> _Exercise instructions_:
Lines before the one containing "Where should I click to: Click" are not wanted. Transcribe that line and all after it exactly, to the end of the entries.

> _Material provided_:
-- Opening Marker --
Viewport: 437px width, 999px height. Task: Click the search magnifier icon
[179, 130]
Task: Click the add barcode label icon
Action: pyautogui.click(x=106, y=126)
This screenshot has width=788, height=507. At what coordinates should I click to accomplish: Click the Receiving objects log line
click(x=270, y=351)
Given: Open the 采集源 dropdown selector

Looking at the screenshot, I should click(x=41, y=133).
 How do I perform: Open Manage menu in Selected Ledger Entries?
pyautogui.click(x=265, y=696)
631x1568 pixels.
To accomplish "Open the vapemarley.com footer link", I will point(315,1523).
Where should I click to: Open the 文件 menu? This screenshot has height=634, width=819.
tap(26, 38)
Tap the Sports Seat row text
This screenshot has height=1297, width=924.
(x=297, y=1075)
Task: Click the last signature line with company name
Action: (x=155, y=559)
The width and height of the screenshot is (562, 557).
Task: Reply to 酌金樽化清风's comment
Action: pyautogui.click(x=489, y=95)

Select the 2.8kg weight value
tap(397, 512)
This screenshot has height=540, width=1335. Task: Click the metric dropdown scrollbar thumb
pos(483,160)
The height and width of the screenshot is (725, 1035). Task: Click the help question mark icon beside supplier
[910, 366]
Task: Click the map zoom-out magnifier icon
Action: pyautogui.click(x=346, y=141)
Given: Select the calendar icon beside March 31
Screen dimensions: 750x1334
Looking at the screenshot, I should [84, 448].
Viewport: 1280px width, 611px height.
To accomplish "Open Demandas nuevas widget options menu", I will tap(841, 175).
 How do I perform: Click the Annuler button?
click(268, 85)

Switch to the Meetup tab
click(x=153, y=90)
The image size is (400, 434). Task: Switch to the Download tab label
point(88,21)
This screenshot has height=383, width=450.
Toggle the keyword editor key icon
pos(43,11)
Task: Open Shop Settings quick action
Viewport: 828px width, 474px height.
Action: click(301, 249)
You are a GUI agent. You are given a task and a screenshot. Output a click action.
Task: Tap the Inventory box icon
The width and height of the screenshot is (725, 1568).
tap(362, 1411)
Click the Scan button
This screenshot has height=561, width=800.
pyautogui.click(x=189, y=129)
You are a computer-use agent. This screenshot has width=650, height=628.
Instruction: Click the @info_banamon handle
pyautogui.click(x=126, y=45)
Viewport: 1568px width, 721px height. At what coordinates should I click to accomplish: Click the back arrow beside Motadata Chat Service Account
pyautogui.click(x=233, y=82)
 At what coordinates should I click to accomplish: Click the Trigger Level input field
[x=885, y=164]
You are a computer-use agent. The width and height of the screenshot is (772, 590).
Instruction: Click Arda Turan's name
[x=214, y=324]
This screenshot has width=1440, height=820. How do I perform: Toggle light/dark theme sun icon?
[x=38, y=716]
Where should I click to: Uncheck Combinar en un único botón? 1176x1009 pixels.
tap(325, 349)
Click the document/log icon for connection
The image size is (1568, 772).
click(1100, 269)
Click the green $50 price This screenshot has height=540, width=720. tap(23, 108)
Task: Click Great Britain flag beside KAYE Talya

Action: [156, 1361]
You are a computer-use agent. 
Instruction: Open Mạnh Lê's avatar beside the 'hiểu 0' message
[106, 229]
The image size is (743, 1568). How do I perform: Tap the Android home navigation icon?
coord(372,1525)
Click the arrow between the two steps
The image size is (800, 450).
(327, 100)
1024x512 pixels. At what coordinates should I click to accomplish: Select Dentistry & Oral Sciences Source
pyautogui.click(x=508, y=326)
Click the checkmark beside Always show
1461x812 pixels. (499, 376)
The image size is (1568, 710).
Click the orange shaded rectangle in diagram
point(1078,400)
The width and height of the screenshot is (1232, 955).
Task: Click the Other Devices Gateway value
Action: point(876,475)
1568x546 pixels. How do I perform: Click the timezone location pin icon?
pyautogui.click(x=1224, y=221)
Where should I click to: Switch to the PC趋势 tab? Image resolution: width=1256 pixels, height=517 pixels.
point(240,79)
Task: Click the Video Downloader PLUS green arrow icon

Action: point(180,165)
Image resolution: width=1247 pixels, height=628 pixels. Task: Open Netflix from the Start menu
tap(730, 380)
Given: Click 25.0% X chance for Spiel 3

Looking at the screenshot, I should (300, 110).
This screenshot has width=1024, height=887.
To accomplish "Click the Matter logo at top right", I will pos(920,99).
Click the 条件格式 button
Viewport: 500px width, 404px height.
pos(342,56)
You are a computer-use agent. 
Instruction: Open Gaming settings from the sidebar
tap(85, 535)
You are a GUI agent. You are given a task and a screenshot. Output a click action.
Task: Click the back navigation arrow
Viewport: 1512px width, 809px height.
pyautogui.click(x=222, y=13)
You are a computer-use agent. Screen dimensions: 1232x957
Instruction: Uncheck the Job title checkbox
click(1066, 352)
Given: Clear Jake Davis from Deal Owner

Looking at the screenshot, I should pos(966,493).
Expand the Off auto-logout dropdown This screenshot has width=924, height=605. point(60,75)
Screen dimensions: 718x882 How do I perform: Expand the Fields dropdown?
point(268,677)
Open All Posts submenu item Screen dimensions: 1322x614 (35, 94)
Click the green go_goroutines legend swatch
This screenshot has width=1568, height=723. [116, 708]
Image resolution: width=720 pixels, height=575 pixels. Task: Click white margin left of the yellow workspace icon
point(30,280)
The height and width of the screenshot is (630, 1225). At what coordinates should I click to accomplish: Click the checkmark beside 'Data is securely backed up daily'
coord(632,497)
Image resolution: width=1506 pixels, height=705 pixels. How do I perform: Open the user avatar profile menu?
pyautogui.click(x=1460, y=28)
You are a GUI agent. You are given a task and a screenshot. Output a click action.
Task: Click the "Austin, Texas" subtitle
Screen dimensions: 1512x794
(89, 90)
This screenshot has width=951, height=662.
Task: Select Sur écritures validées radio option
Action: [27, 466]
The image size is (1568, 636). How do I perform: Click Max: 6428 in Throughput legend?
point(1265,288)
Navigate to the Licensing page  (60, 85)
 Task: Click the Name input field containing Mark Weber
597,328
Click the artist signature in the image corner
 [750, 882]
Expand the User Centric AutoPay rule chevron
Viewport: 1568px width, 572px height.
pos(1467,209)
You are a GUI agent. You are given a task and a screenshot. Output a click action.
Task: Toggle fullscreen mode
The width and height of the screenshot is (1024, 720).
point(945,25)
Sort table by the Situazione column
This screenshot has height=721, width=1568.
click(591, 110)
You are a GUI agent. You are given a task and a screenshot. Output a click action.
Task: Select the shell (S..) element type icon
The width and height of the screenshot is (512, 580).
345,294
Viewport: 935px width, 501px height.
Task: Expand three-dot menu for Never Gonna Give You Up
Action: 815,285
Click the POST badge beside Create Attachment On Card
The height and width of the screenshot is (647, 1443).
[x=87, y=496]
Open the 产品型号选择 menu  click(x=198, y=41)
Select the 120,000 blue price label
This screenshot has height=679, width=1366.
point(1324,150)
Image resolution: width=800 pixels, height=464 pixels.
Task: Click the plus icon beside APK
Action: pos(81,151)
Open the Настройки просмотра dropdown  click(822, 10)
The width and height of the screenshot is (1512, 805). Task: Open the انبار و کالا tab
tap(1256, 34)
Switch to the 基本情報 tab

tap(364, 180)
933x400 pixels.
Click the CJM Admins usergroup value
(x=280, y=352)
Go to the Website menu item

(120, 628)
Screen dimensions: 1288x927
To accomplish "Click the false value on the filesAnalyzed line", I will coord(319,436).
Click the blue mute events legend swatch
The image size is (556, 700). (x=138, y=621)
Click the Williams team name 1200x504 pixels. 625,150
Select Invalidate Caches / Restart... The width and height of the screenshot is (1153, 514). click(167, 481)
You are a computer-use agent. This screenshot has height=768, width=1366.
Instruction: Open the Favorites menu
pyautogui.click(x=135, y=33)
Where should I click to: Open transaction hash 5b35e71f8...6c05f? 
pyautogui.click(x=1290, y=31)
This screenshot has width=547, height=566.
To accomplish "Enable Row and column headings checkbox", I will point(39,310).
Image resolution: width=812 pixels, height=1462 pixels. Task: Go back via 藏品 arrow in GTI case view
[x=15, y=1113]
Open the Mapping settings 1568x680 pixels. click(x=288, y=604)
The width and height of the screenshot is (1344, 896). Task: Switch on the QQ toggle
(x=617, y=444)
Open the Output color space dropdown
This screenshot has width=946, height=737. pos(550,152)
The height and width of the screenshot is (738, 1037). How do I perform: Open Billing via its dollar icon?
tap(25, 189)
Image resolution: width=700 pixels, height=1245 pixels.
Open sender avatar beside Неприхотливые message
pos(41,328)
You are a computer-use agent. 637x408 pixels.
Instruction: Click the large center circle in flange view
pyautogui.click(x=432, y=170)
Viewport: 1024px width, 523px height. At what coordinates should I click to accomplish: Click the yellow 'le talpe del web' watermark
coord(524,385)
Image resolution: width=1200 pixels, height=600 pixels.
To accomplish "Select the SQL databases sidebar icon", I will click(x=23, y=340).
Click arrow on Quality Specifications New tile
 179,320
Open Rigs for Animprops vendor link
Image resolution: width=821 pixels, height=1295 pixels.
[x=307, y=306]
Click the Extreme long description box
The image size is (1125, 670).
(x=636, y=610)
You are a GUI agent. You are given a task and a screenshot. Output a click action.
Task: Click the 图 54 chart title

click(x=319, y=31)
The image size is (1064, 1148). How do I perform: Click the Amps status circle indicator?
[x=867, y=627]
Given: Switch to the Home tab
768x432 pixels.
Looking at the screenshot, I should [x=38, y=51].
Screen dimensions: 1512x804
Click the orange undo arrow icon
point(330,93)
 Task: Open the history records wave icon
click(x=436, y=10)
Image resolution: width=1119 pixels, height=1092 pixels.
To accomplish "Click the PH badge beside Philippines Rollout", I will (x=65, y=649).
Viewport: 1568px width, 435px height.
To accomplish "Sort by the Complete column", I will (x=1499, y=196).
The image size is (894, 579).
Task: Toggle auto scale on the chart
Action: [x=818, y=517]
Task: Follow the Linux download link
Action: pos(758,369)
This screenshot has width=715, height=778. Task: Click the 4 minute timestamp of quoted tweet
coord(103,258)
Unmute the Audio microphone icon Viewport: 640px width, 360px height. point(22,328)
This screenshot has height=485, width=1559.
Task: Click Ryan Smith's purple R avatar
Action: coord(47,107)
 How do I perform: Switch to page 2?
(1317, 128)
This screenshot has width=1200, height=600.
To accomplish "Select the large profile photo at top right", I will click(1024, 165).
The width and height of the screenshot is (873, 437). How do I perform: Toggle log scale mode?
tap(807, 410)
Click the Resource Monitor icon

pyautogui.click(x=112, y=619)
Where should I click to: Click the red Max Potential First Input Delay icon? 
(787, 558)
-- Closing Marker --
> _Expected answer_:
Where should I click to: Click the red Max Potential First Input Delay icon? 
(787, 558)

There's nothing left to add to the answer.